DATASET CONTENT >>
•••

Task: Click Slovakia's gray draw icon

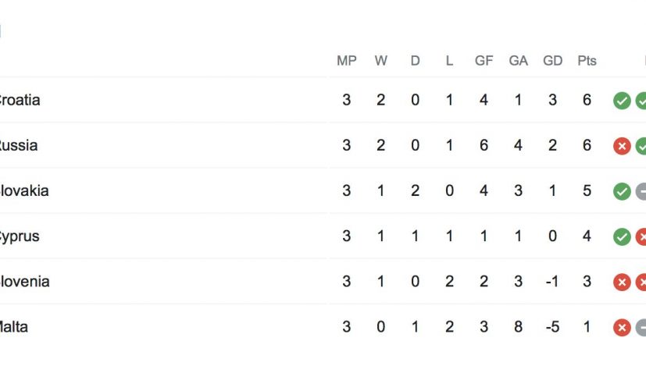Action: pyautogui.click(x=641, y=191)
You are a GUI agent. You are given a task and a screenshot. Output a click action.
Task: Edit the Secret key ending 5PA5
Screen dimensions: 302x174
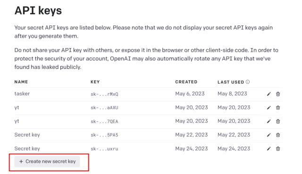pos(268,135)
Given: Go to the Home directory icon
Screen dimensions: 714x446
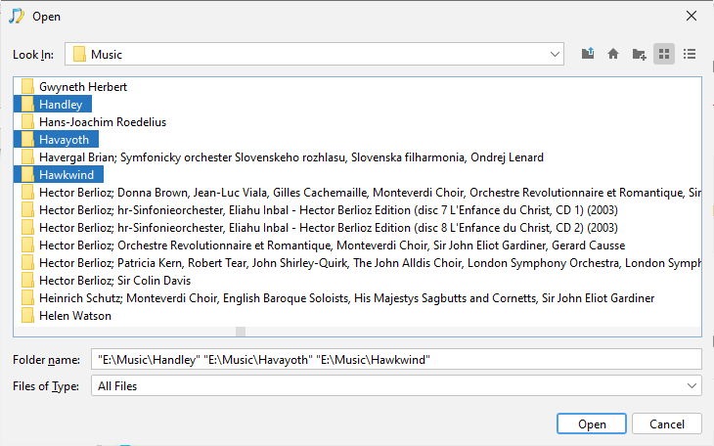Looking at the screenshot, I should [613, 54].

•••

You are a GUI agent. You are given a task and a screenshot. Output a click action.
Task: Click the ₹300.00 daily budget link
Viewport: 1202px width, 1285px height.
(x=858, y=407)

•••

INSTRUCTIONS TO FOLLOW >> Repeat the items word for word, starting with the line that contains "Given: Go to the Home directory icon" and going on through the line that contains "Looking at the". Leave the pictures out.

RESPONSE FOR THIS EXERCISE >>
Given: Go to the Home directory icon
Screen dimensions: 714x446
Looking at the screenshot, I should [613, 54].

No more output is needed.